Beware of Phony Pop-Up Messages! (1/21/09*)
UPDATED 3/20/09
Be sure your online security and virus protection is up to date and scan your system for malware. Reports continue about phony pop-up messages that occur during online banking sesions.
Some web browsers have a weakness that allow "in-session phishing" attacks to take place. These prompt a pop-up window asking fpr account information such as log in credentials or security questions/answers. If you see a pop-up message while logged in to Online Banking, it is NOT from Amplify - do not enter any information. We do not and will never use pop up messages.
If you have given out account information via one of these pop ups, call us at 836-5901 and get a new member number. We also recommend that you monitor your credit report for evidence of ID Fraud.
More information can be found at:
http://en.wikipedia.org/wiki/In-session_phishing
http://www.darkreading.com
*According to researchers at Trusteer, fraudsters are using a sophisticated new method of phishing that targets users while they are banking online - sending phony popup messages pretending to be from their financial institution.
The security firm said that their research team has not spotted full-blown attacks like this in the wild as yet, but they have seen precursors to it.
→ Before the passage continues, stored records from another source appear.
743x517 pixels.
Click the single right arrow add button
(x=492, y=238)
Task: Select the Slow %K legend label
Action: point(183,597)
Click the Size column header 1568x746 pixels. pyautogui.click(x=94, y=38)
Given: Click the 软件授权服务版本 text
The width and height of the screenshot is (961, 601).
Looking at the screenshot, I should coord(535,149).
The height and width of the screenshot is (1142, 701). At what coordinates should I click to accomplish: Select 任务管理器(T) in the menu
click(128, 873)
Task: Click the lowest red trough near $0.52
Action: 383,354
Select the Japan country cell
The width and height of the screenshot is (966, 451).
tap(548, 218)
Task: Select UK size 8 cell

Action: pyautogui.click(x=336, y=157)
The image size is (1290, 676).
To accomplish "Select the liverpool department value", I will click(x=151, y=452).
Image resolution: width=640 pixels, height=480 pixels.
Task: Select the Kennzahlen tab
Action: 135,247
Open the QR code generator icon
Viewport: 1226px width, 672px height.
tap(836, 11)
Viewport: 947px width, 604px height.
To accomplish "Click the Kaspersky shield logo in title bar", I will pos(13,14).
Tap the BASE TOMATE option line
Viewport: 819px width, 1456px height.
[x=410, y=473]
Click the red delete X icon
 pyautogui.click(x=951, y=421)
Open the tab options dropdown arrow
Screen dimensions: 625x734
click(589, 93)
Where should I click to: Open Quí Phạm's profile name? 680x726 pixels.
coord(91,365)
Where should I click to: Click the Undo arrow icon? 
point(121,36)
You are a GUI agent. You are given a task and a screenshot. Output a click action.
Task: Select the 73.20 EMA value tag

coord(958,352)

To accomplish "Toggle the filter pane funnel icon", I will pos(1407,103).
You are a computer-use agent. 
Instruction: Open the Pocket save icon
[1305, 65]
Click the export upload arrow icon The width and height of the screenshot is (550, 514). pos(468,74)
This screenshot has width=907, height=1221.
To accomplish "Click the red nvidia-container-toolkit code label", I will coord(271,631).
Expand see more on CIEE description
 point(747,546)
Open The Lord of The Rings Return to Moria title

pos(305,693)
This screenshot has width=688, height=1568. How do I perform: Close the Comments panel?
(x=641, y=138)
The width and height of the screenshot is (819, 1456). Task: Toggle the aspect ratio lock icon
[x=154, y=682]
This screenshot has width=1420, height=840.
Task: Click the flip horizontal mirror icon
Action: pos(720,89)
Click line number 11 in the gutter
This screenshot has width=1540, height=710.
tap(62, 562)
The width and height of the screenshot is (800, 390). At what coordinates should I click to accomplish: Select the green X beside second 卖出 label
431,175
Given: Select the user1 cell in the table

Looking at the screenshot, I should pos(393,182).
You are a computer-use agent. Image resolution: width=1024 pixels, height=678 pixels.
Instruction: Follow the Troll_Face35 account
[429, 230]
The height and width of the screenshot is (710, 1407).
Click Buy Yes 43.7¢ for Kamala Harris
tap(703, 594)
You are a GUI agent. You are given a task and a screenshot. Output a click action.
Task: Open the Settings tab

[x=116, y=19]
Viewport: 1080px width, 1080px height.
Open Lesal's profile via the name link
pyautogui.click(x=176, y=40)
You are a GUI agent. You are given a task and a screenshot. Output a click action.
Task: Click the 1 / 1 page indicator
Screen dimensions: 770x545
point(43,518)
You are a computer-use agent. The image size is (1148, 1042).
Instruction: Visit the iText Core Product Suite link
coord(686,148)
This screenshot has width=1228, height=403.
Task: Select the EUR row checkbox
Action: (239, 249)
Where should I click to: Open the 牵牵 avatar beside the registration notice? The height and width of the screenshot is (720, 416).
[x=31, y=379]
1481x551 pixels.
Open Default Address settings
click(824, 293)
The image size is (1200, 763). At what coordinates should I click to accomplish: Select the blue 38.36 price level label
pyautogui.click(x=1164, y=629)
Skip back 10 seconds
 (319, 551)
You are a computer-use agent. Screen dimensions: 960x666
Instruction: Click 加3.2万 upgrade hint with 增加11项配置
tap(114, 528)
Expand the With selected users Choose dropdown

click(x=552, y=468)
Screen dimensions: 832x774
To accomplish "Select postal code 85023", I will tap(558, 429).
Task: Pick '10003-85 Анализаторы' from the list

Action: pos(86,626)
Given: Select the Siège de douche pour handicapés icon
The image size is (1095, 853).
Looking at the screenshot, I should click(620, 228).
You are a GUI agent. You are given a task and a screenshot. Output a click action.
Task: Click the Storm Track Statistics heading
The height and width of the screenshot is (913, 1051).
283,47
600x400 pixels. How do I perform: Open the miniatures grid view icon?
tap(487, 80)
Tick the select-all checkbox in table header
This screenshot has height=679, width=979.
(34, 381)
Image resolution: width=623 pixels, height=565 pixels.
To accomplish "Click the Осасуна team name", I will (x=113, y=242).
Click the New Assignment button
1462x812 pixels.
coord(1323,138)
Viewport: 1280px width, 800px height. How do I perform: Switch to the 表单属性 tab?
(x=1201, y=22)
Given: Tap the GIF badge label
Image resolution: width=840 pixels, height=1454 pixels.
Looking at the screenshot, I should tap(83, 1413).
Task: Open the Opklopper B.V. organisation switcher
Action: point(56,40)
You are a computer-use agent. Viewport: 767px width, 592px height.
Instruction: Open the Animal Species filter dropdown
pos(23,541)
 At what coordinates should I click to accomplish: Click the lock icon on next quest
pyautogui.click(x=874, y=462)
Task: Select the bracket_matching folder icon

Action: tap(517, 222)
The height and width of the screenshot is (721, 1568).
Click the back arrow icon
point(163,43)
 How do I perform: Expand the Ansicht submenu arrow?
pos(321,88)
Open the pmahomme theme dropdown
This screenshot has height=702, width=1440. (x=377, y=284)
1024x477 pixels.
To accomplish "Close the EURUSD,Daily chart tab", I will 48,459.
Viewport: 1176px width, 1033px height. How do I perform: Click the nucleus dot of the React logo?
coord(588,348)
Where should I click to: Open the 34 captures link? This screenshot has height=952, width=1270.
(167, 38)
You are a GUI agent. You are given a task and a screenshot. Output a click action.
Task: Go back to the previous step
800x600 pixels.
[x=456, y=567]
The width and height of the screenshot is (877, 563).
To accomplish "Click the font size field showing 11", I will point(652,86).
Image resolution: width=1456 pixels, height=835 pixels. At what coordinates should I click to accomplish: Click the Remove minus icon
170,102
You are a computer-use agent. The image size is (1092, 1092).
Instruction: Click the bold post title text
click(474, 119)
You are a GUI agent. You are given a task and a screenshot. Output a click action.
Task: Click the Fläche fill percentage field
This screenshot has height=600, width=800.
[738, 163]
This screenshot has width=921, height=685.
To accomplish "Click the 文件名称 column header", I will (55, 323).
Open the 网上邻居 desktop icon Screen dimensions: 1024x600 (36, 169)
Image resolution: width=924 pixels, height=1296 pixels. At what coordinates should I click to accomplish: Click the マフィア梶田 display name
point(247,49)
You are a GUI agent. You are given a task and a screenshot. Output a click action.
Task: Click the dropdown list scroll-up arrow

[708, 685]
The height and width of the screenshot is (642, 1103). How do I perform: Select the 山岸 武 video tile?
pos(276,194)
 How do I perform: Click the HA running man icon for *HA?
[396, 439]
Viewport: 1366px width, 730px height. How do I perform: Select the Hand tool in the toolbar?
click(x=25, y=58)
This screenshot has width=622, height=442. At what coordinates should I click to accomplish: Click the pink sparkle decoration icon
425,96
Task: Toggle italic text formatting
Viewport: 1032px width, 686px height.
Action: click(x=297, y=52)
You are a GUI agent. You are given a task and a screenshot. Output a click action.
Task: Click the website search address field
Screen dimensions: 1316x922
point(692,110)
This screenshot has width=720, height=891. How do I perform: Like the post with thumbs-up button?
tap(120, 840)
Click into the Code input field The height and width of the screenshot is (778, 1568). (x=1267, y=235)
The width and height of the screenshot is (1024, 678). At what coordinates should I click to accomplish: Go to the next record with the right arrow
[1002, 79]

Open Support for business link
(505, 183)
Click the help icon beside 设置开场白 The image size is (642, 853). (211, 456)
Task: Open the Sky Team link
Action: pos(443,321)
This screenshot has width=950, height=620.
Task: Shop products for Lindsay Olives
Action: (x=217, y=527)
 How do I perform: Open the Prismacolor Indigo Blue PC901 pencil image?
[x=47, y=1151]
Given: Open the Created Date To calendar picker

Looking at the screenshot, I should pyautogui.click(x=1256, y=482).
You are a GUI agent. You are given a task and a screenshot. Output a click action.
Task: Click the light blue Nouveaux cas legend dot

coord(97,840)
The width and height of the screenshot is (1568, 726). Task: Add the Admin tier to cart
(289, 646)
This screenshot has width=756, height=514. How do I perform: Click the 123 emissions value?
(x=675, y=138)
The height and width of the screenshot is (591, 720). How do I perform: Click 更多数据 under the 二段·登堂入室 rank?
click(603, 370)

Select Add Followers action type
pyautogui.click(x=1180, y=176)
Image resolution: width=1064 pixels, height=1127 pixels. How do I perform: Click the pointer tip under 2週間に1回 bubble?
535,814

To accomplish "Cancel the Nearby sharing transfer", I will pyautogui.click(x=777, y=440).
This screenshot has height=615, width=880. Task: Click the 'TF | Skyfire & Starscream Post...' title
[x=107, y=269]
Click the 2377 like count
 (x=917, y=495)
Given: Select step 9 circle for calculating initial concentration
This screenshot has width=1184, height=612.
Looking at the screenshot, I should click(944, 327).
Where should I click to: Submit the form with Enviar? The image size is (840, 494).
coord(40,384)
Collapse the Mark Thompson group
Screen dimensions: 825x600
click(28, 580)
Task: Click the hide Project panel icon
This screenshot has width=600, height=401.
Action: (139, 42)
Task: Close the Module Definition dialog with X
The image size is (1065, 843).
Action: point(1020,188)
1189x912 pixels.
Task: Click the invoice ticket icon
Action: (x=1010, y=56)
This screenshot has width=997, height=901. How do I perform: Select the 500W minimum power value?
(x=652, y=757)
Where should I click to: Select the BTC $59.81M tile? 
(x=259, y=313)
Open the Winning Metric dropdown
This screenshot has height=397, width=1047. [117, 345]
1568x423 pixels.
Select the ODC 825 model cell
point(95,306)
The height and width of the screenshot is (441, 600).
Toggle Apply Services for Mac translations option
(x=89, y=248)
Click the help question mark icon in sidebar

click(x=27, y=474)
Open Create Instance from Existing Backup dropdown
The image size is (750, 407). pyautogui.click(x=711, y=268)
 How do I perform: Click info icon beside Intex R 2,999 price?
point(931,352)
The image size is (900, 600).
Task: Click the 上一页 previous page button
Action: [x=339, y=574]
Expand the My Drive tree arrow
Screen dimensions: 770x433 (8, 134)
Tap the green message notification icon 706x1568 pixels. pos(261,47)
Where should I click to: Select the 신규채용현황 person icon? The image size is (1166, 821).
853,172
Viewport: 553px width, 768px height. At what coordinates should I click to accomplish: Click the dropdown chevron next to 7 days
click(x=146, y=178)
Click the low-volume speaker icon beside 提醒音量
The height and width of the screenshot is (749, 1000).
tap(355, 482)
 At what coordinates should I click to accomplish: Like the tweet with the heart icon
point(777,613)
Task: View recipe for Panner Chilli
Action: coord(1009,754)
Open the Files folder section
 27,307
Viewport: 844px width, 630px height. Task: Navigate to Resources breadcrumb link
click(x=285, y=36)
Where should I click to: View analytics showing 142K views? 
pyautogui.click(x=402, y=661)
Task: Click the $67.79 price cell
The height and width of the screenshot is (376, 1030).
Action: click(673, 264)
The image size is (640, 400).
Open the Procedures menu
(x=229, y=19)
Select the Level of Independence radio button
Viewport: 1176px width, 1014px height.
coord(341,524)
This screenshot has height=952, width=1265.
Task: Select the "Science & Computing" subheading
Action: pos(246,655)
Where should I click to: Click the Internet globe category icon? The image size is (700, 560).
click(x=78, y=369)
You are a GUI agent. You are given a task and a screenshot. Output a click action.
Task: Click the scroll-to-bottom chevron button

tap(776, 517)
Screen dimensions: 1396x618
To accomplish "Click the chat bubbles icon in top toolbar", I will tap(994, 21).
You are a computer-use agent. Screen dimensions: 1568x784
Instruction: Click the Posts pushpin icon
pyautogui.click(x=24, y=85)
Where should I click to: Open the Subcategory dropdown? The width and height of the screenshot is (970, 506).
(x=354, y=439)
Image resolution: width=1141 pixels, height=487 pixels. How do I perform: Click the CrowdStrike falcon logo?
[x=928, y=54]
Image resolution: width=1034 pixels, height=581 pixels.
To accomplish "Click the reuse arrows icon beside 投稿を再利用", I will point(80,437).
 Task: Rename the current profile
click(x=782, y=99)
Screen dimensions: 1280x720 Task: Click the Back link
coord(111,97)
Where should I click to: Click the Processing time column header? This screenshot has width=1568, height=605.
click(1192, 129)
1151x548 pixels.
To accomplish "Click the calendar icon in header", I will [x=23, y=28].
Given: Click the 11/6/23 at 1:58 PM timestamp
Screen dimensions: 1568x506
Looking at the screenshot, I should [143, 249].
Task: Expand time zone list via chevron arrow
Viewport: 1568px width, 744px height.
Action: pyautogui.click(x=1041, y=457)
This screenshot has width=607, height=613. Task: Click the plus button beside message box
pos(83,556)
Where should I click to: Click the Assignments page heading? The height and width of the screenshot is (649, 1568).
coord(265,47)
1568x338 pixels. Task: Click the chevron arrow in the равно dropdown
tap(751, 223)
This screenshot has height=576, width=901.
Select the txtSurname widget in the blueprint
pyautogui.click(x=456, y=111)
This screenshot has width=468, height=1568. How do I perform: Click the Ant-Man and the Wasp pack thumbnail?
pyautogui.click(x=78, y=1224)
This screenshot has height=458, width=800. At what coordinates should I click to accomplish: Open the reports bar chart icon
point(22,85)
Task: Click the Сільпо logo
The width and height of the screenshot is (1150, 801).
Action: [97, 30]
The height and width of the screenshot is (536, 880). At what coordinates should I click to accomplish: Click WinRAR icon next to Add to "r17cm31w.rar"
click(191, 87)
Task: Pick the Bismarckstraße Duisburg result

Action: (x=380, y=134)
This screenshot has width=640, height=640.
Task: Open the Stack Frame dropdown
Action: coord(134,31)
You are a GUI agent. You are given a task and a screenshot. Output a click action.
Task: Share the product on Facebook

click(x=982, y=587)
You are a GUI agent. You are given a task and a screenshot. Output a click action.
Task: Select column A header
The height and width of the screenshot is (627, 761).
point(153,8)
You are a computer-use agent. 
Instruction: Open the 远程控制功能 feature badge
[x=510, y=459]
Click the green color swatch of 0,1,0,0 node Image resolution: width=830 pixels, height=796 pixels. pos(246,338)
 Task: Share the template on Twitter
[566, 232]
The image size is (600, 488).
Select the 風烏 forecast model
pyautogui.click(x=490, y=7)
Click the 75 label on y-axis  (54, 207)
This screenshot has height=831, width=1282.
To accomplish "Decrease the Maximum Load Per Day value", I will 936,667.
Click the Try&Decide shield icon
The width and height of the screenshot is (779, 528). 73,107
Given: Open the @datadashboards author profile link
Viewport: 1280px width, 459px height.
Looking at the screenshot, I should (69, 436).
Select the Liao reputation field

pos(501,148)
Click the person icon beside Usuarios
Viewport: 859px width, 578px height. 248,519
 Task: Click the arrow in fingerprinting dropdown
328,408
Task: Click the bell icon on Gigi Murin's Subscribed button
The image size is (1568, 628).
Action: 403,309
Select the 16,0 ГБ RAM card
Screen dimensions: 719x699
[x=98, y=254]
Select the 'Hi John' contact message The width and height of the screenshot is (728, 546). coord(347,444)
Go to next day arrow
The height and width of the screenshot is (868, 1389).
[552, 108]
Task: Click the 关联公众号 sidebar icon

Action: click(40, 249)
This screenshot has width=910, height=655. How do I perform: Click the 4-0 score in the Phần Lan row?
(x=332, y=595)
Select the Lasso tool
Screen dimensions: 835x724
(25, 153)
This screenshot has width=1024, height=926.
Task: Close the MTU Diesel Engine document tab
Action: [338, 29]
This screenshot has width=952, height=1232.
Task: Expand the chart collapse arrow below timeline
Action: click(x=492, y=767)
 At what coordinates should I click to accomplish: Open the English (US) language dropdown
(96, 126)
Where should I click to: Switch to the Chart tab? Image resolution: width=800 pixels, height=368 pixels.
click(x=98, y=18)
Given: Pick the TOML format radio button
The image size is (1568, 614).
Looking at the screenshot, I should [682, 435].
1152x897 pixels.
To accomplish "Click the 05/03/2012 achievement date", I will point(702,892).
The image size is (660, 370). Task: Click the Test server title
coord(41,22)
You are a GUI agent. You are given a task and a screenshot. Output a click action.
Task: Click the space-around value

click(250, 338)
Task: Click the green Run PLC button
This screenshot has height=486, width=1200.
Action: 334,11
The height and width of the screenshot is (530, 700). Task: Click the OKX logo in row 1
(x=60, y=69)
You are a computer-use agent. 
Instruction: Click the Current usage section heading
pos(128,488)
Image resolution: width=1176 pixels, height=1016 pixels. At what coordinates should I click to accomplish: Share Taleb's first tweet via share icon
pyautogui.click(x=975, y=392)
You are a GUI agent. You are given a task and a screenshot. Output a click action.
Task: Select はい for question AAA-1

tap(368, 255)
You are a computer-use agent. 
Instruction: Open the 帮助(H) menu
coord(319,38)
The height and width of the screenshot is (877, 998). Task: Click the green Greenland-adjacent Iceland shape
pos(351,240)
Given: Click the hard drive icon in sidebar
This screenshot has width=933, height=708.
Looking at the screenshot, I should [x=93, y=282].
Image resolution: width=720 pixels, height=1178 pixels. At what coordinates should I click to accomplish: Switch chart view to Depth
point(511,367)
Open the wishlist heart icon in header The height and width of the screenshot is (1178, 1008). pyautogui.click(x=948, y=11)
The malware exploits weaknesses in the browser that lets the attacker "see" the banking site URL where the victim is logged in, and then the phisher automatically generates a popup.
Dubbed "in-session phishing" attacks, the victim is prompted to retype their username and password for the banking site because the online banking session "has expired," or is asking for the completion of a satisfaction survey or to fill out a special promotion via a popup.
Trusteer offered a few tips for users to protect themselves from an in-session phishing attack: deploy browser security tools; log out of banking and other sensitive online apps and accounts before going to other Websites; and be suspicious of any popups during a Web session if you haven't clicked on a hyperlink.